> _What to do_
The whole answer is the data below, retyped exactly.

> _Records supplied_
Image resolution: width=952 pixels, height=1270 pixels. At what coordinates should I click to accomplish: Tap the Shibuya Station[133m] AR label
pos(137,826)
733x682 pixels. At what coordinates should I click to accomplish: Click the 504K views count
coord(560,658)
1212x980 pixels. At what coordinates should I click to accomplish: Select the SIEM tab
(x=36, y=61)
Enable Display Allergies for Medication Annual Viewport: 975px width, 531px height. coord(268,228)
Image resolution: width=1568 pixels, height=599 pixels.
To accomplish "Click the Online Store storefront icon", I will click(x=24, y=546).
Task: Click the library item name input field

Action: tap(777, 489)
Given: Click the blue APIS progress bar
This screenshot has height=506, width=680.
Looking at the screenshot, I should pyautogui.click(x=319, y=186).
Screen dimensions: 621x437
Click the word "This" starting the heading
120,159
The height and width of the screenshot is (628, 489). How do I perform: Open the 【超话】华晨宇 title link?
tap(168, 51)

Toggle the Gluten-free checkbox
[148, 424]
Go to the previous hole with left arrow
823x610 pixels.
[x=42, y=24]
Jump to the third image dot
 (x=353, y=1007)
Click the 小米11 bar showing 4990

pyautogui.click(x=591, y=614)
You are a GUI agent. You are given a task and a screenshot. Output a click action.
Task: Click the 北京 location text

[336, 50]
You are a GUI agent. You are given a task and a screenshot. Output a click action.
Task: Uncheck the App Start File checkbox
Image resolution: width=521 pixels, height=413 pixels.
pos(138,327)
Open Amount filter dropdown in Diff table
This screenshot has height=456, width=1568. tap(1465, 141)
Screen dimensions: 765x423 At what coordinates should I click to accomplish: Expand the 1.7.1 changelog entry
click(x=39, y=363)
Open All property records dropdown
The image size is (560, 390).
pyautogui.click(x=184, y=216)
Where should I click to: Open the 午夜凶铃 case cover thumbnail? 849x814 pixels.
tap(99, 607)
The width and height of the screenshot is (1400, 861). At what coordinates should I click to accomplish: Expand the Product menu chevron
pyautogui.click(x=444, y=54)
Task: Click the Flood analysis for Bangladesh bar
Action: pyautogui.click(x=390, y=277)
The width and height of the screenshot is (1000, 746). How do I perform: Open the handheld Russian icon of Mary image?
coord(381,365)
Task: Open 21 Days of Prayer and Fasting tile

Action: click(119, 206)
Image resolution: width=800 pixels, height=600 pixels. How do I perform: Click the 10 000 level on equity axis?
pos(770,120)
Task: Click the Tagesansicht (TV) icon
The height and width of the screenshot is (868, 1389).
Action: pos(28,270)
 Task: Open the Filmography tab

> _Solution for this exercise_
Image resolution: width=952 pixels, height=1270 pixels. At what coordinates should I click to accomplish: Tap the Shibuya Station[133m] AR label
pos(137,826)
733x682 pixels. At what coordinates should I click to accomplish: Click the 504K views count
coord(560,658)
1212x980 pixels. At what coordinates should I click to accomplish: Select the SIEM tab
(x=36, y=61)
Enable Display Allergies for Medication Annual Viewport: 975px width, 531px height. coord(268,228)
Image resolution: width=1568 pixels, height=599 pixels.
To accomplish "Click the Online Store storefront icon", I will click(x=24, y=546).
Task: Click the library item name input field

Action: tap(777, 489)
Given: Click the blue APIS progress bar
This screenshot has height=506, width=680.
Looking at the screenshot, I should pyautogui.click(x=319, y=186).
Screen dimensions: 621x437
Click the word "This" starting the heading
120,159
The height and width of the screenshot is (628, 489). How do I perform: Open the 【超话】华晨宇 title link?
tap(168, 51)

Toggle the Gluten-free checkbox
[148, 424]
Go to the previous hole with left arrow
823x610 pixels.
[x=42, y=24]
Jump to the third image dot
 (x=353, y=1007)
Click the 小米11 bar showing 4990

pyautogui.click(x=591, y=614)
You are a GUI agent. You are given a task and a screenshot. Output a click action.
Task: Click the 北京 location text

[336, 50]
You are a GUI agent. You are given a task and a screenshot. Output a click action.
Task: Uncheck the App Start File checkbox
Image resolution: width=521 pixels, height=413 pixels.
pos(138,327)
Open Amount filter dropdown in Diff table
This screenshot has height=456, width=1568. tap(1465, 141)
Screen dimensions: 765x423 At what coordinates should I click to accomplish: Expand the 1.7.1 changelog entry
click(x=39, y=363)
Open All property records dropdown
The image size is (560, 390).
pyautogui.click(x=184, y=216)
Where should I click to: Open the 午夜凶铃 case cover thumbnail? 849x814 pixels.
tap(99, 607)
The width and height of the screenshot is (1400, 861). At what coordinates should I click to accomplish: Expand the Product menu chevron
pyautogui.click(x=444, y=54)
Task: Click the Flood analysis for Bangladesh bar
Action: pyautogui.click(x=390, y=277)
The width and height of the screenshot is (1000, 746). How do I perform: Open the handheld Russian icon of Mary image?
coord(381,365)
Task: Open 21 Days of Prayer and Fasting tile

Action: click(119, 206)
Image resolution: width=800 pixels, height=600 pixels. How do I perform: Click the 10 000 level on equity axis?
pos(770,120)
Task: Click the Tagesansicht (TV) icon
The height and width of the screenshot is (868, 1389).
Action: pos(28,270)
 Task: Open the Filmography tab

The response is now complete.